EXTRACTED RECORDS Start Marker

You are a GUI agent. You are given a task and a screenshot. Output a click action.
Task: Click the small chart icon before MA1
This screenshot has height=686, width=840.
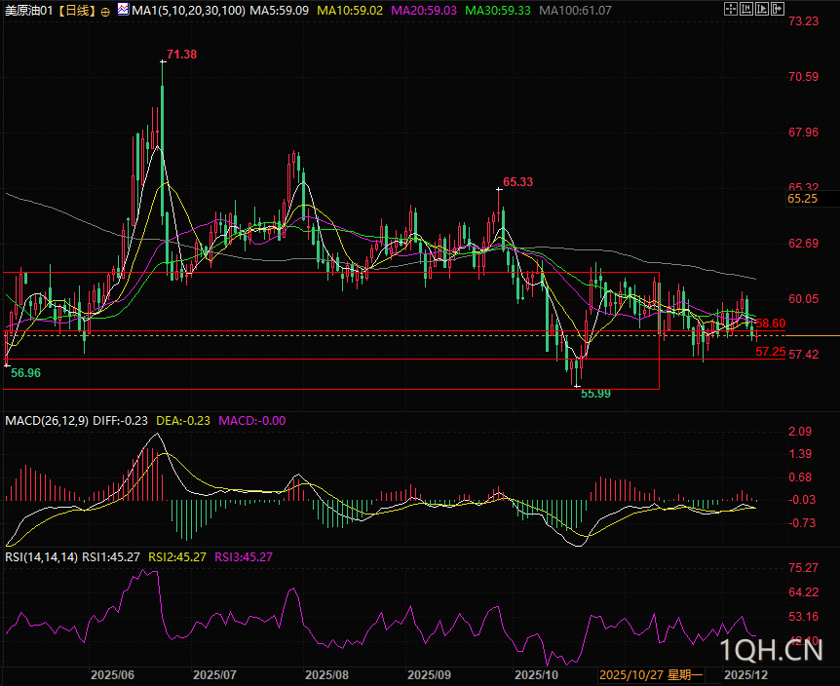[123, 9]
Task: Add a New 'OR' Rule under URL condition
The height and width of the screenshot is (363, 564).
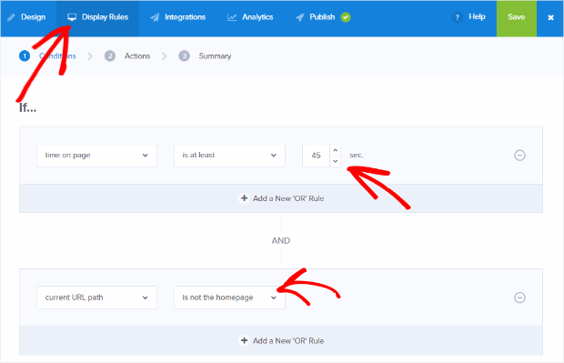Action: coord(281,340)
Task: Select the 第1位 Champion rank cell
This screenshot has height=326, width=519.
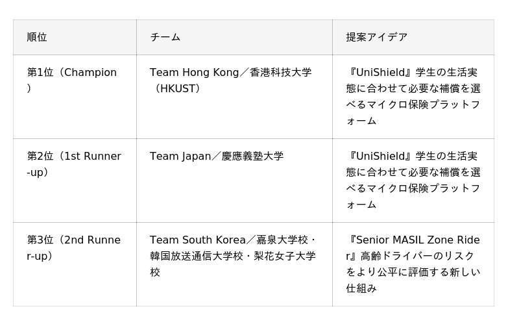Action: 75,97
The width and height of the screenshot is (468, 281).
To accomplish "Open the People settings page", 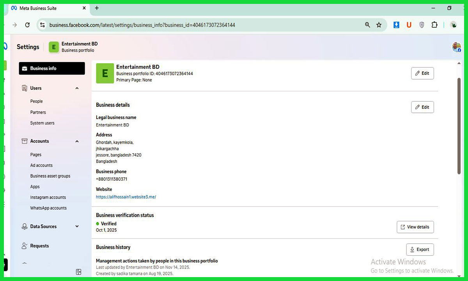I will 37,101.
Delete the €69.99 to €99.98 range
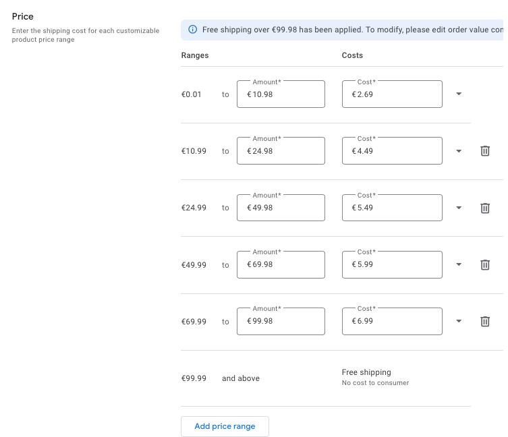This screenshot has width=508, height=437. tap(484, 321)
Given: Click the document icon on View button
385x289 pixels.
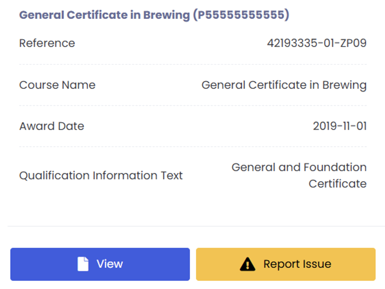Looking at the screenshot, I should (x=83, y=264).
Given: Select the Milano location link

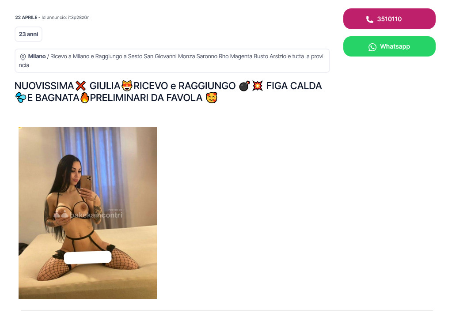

EXTRACTED RECORDS End Marker
EXTRACTED RECORDS Start Marker

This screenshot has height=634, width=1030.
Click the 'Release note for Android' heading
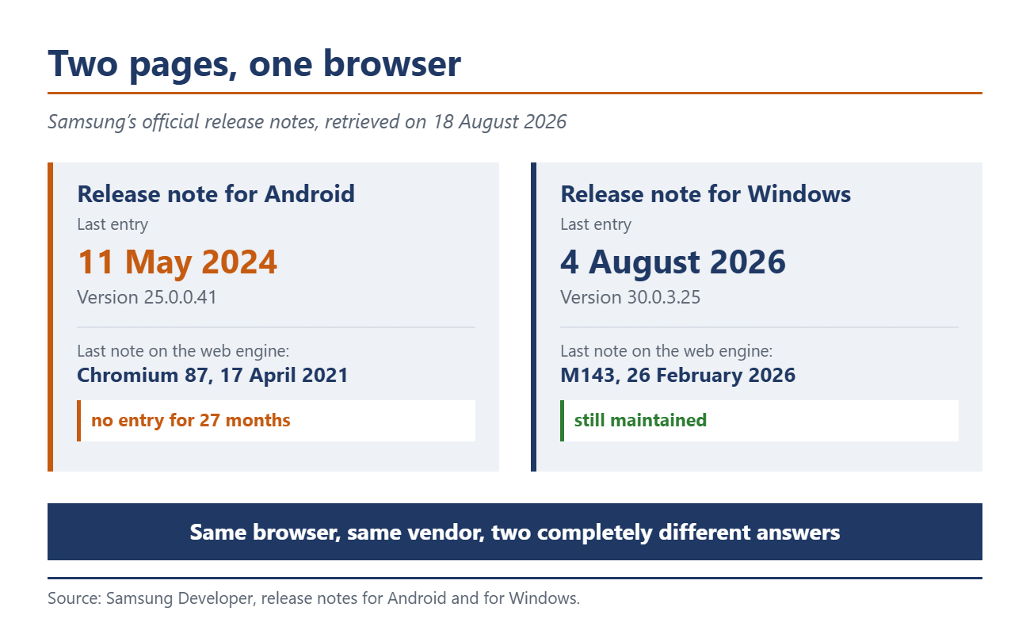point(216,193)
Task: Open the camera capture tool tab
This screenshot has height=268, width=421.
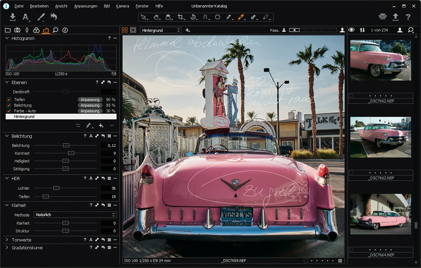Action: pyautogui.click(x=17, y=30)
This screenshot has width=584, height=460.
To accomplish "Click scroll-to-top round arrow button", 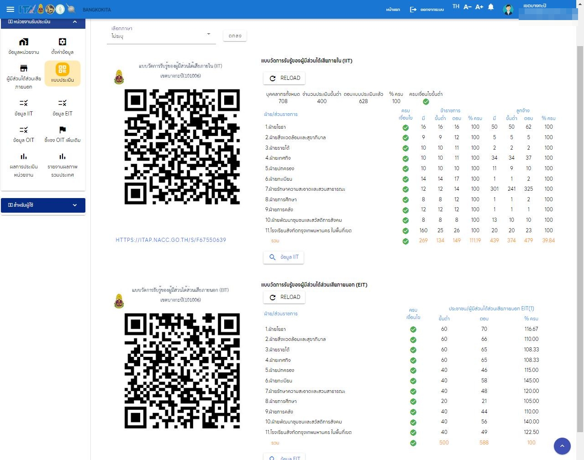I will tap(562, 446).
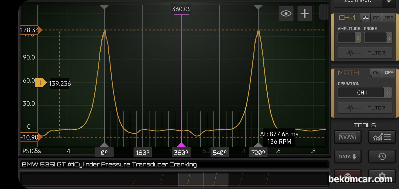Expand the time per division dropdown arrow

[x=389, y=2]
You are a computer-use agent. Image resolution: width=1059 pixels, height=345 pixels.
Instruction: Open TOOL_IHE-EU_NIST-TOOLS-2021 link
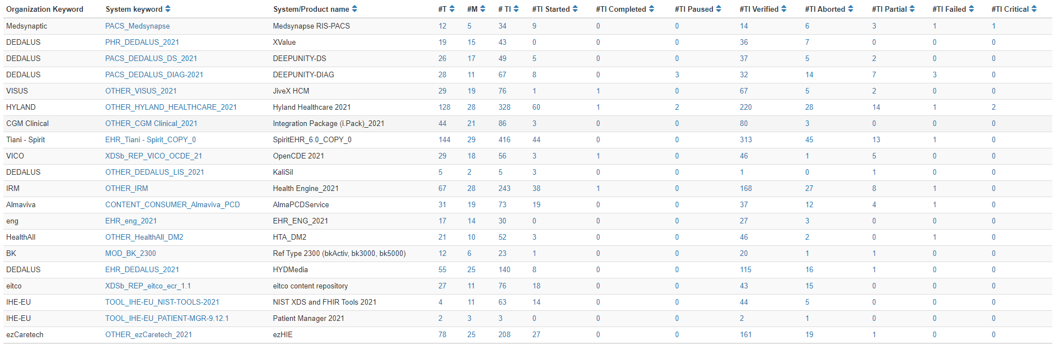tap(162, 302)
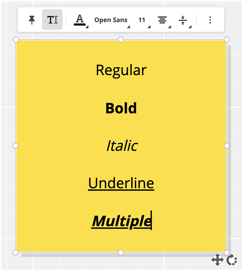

EXTRACTED RECORDS End Marker

[WHAT THE TASK REQUIRES] Give the number of lines in this material that include the string "agent", with no other text.

[TASK OUTPUT] 2